Mais, je ne veux pas aujourd'hui éplucher les trois tentations que, tous et toutes, vous connaissez aussi bien que moi. Je veux simplement m'attarder sur cette marche vers le désert, vers ce lieu toujours inhospitalier et rébarbatif, un lieu d'où la vie semble absente, un lieu sans sources ni eaux vives, un lieu apparemment vide d'espérance.

Et nous serions pleinement justifiés de dire que le Souffle saint, en le menant au désert, conduit Jésus directement et irrémédiablement à la mort. Alors, comment saisir et comprendre cette expérience du désert ? Comment y déceler la tendresse émouvante et pleine d'ardeur du Père qui vient tout juste de déchirer le ciel pour lui crier : " Tu es mon fils, mon aimé, de toi je trouve ma joie " (Lc 3, 22).

Un jour, Yahwew invite Abram à tout quitter pour prendre la route vers un pays inconnu qu'il lui désignerait et lui ferait connaître en marchant. Il l'invite à se mettre en route sans connaître la destination autrement qu'en s'appuyant sur sa parole, qu'en lui donnant toute sa confiance et toute sa fidélité. Il a soif de son espérance.

Et Yahwew Dieu récidive. Dans un brasier ardent, il supplie Moïse et le presse de partir libérer, en son Nom, un peuple qui n'existe pas encore. Mais il lui promet qu'il le rassemblera et le mènera lui-même en un pays de lait et de miel, non sans les avoir laissés traîner dans la dèche et l'inconfort du désert pendant quarante ans. Comment y découvrir l'espérance ?

Pourtant, Yahwew Dieu a déjà invité les humains à chercher la vie, à la désirer de toute leur personne, de tout leur être, de toutes leurs forces, avec toute leur intensité et leur puissance.

Mais les apparences ont fasciné ; Adam et Ève ont choisi. Ils ont préféré ce qui leur semblait vrai, oubliant la parole du Seigneur. Ils ont fait le plein d'extériorité. Ils ont cru en la parole du serpent : ils peuvent maintenant connaître le bien et le mal, cohabiter avec eux, coucher avec eux, les pénétrer de toute leur science. Ils connaîtront désormais toute la Loi et le péché qu'elle démasque et éclaire par ses interdictions.

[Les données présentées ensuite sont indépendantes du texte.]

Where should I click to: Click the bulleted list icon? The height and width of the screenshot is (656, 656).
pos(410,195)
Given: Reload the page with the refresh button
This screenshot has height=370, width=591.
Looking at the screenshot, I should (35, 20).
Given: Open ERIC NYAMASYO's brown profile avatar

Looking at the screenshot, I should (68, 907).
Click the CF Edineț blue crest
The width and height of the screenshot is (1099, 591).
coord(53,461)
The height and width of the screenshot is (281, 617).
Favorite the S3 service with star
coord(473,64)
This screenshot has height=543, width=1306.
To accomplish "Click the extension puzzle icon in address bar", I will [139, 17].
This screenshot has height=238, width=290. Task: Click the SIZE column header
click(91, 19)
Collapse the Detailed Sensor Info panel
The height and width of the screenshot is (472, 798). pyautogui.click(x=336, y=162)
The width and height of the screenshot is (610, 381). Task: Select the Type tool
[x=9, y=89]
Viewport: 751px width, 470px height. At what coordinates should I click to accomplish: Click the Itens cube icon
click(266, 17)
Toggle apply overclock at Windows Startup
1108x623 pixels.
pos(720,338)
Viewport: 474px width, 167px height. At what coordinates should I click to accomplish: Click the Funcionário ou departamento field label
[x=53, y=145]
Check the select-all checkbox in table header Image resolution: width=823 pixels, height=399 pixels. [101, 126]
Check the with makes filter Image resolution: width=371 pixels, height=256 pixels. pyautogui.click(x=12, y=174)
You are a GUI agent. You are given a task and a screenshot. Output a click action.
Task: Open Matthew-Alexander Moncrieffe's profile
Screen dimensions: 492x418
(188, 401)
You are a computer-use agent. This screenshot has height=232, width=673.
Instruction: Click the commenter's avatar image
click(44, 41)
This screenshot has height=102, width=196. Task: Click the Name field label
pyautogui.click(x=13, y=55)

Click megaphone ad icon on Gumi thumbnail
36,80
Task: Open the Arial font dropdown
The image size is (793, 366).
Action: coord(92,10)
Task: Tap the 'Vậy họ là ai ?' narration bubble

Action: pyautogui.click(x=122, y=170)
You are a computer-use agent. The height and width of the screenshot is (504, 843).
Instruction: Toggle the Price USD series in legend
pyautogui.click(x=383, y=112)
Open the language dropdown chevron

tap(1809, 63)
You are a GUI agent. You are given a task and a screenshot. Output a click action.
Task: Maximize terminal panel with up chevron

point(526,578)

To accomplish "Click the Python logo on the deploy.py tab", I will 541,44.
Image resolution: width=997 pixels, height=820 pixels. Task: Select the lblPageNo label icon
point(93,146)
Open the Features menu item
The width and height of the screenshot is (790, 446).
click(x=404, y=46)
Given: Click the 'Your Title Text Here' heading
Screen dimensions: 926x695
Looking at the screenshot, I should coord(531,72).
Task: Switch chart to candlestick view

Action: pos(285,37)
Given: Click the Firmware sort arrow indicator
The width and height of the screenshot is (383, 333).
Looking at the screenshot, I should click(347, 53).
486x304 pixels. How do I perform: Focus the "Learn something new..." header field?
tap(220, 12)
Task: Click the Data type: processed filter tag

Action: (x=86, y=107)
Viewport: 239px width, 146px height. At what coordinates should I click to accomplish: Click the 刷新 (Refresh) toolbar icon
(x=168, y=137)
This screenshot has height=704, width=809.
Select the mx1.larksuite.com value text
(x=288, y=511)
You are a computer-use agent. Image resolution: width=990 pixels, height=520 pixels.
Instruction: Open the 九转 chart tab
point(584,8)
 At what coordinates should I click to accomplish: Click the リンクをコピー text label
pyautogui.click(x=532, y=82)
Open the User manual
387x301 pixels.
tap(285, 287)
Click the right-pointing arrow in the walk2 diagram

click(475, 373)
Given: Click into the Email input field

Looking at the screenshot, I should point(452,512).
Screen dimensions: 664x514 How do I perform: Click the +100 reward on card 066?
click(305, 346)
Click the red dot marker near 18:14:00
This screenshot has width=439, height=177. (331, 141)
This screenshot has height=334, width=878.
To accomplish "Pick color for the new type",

À leur suite, les hommes et les femmes de tous les lieux et de toutes les époques ont oublié l'amande de la vie pour lécher la pelure et sucer l'écale. Encore aujourd'hui, beaucoup trouvent leur joie à saliver devant l'écorce des plaisirs éphémères. Ils sont comme des aveugles rendus incapables de saisir l'essentiel car l'éclat et le miroitement des vanités ont brûlé leurs yeux. Ils sont comme des sourds incapables d'entendre et d'écouter la musique si douce des profondeurs de l'être, car le bruit tonitruant des clameurs à la mode du jour a trop vibré et a assourdi leurs tympans.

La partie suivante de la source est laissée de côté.